A large number of tools that can ingest threat intelligence are available to incident response analysts. For example, disk forensics platforms discussed in Chapter 8, Analyzing System Memory, have the ability to ingest hashes from threat intelligence feeds to search for IOCs. In addition to commercial disk forensics tools, the Autopsy platform can conduct searches against a hash set. Navigating back to the export format in MISP, there is the ability to download a .csv file of the event indicators. For event 711, download the CSV file. Next, filter the data and select the hash values from the type column. This produces the following list:

From here, the hash values can be loaded into Autopsy:

1. First, in Autopsy, click on Tools and then Options. Then, click on Hash Sets and then New Hash Set. The following window will appear:

2. Enter a name for the hash set. A suggestion is to use a title and the MISP event number 711. Click on Save As... and navigate to where the database will be saved. Leave the default settings in place. This will indicate a hit on any of the hash files located.

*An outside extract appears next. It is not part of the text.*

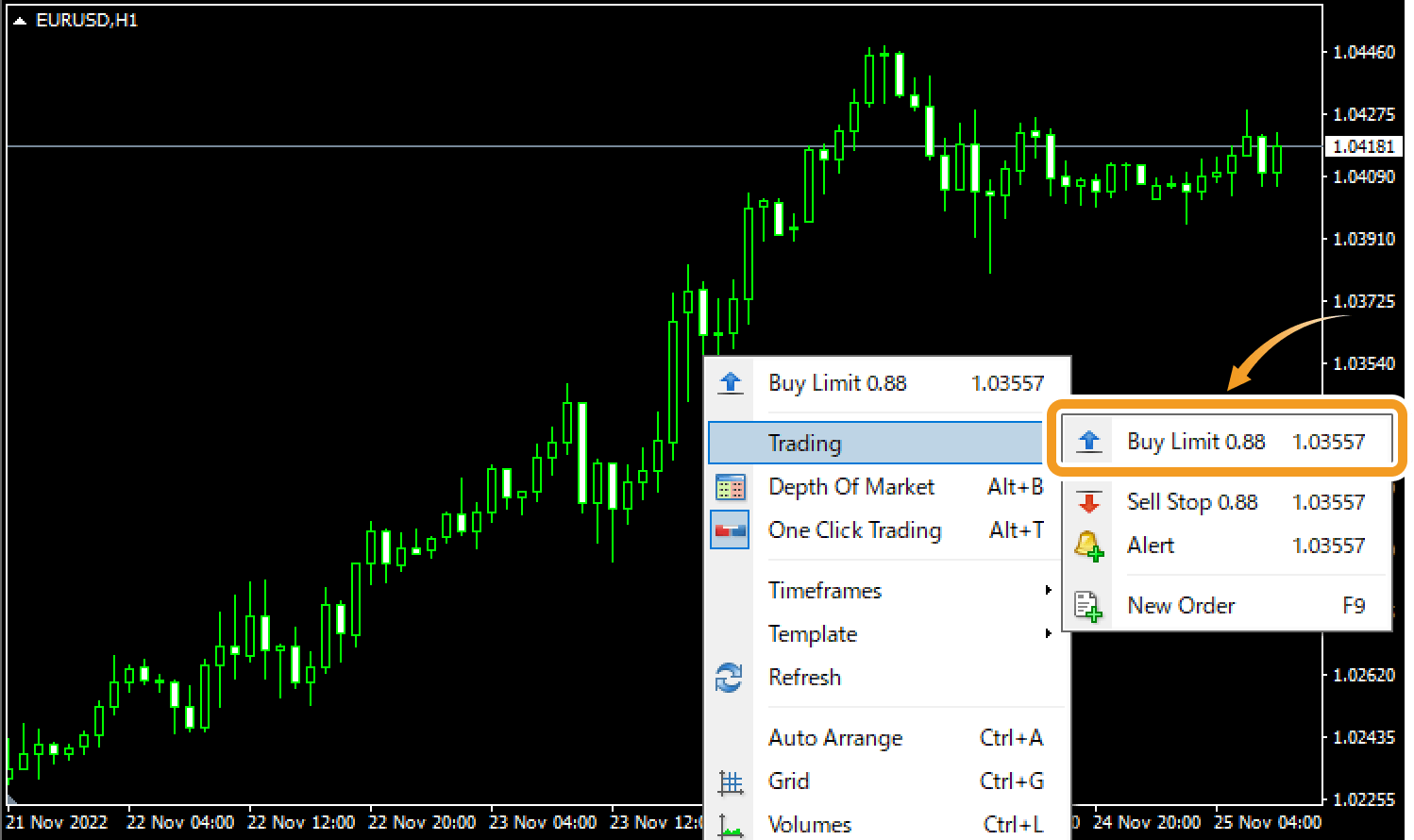
Task: Open New Order with F9 entry
Action: pos(1181,605)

Click on OK.
3. In the next window, click on Add Hashes to Database. Copy the hashes to the clipboard from the CSV file and then right-click on the blank space and select Paste.
4. The hashes are now loaded. Click on Add Hashes to Database.

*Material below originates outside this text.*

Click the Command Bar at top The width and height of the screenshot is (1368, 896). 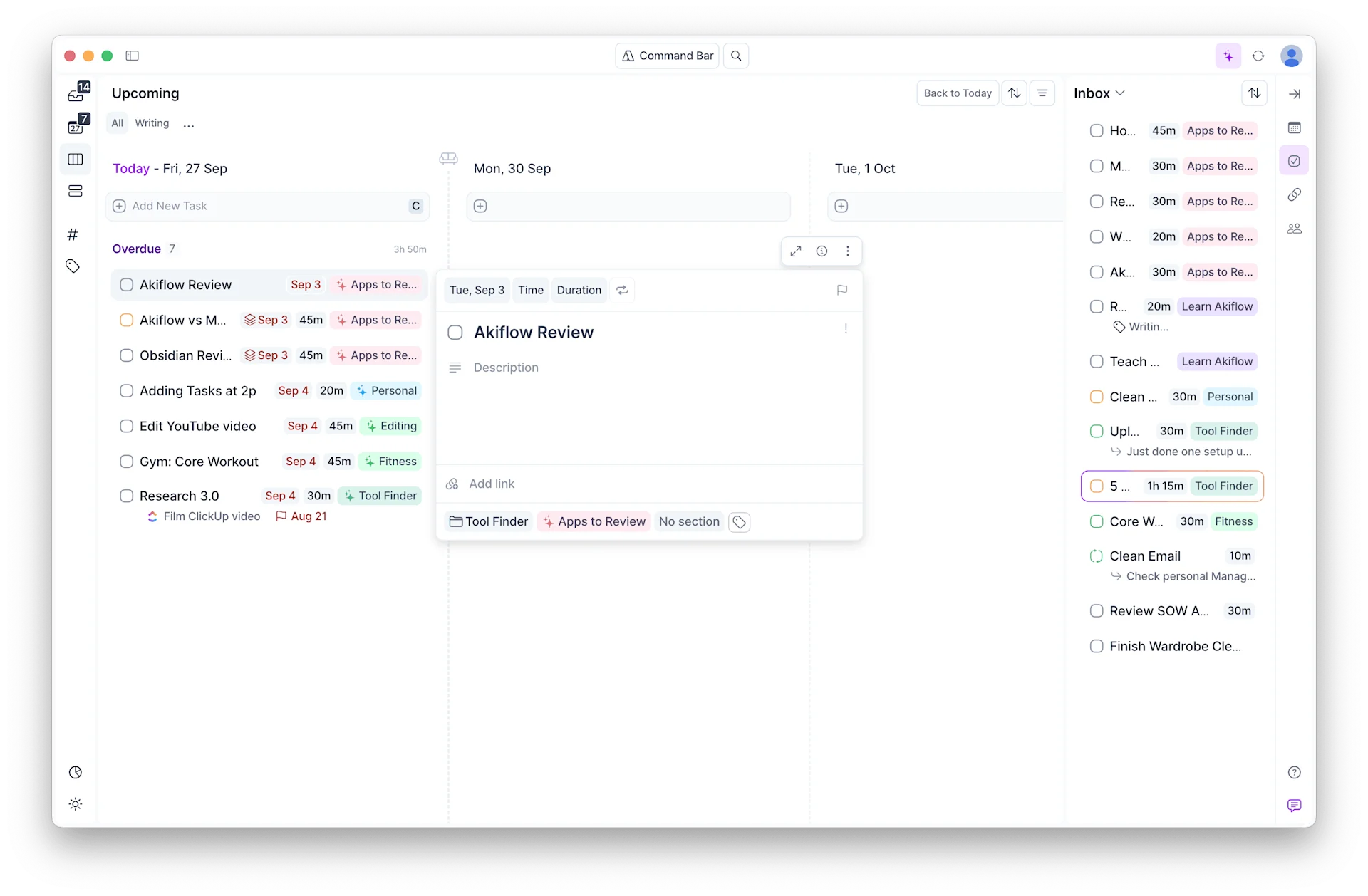point(668,56)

This capability allows analysts to search through disk images for matching hashes. This is a much more efficient way to search for evidence than attempting to find the files through other methods. Autopsy also allows different databases depending on the incident. This ability to continually feed updated information allows analysts to find evidence of a new type of compromise from an event from a week or two ago that would have gone undetected if using traditional searching.